После обмена обычными вежливостями хозяева и гости стали единодушно просить Скрябина познакомить нас с его музыкальными произведениями. Охотно, без всякой рисовки Скрябин сел за рояль. Всего лишь нескольких мгновений было достаточно, чтобы слушатели оказались уже в его власти. Еще в те ранние годы Скрябин обладал сопутствовавшей ему всю жизнь способностью с первых же взятых им аккордов устанавливать психический контакт с аудиторией, испускать из себя некий нервный, гипнотизирующий ток, неотразимо покорявший ее.

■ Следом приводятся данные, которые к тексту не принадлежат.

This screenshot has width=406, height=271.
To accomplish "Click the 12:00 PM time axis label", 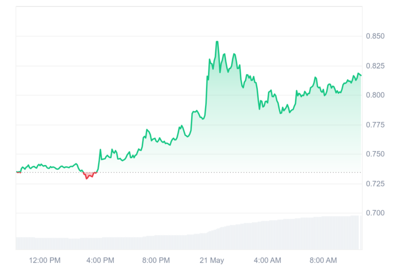I will (x=44, y=260).
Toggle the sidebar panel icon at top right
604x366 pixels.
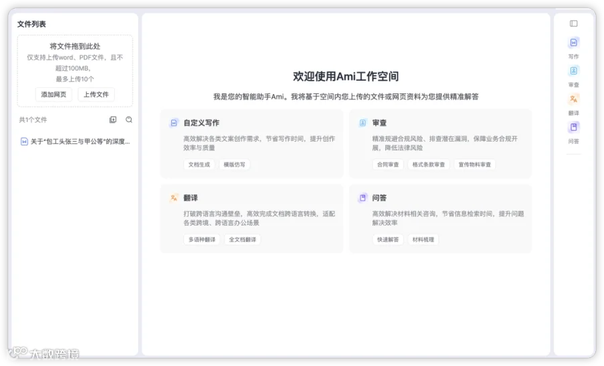point(574,24)
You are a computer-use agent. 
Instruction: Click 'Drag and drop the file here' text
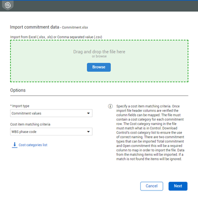click(99, 52)
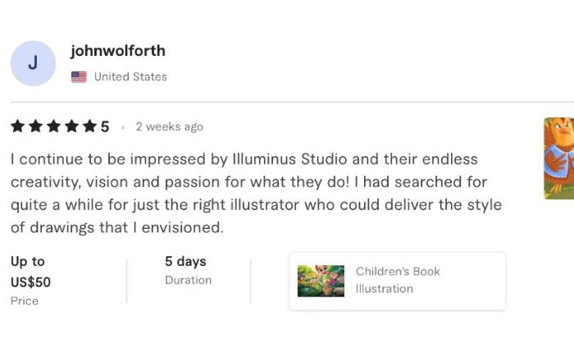Click the "5 days" duration value
This screenshot has height=353, width=574.
pyautogui.click(x=185, y=262)
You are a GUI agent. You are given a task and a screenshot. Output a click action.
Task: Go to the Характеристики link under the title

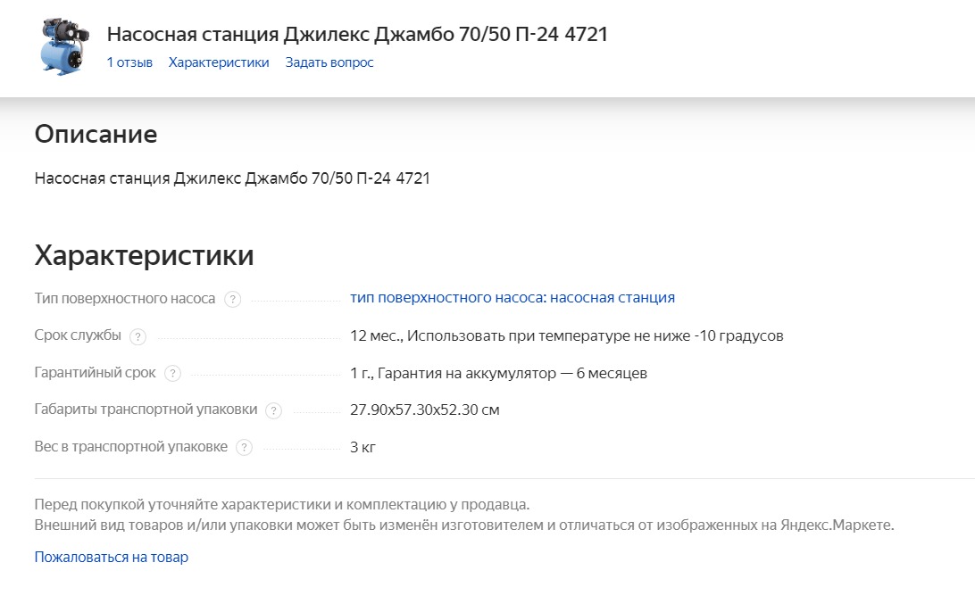click(x=219, y=62)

В этот раз, как и всегда впоследствии, Скрябин играл только свои сочинения: прелюдию H-dur[26], fis-moll’ный[27] ноктюрн, этюд cis-moll[28], вальс, несколько мазурок из серии пьес, вскоре затем вышедших из печати в издании Юргенсона. В исполнении Скрябина они казались импровизациями, как бы тут же рождавшимися, еще носившими неостывший пыл творческого вдохновения: столько полетности, свободы и прихотливости было в его игре, такой свежестью и непосредственностью веяло от нее. Пленителен был уже самый звук инструмента под магическими пальцами его красивых, холеных небольших рук. На всем исполнении лежала печать индивидуальности и высокого изящества душевного строя, отражавшегося в изяществе внешней формы.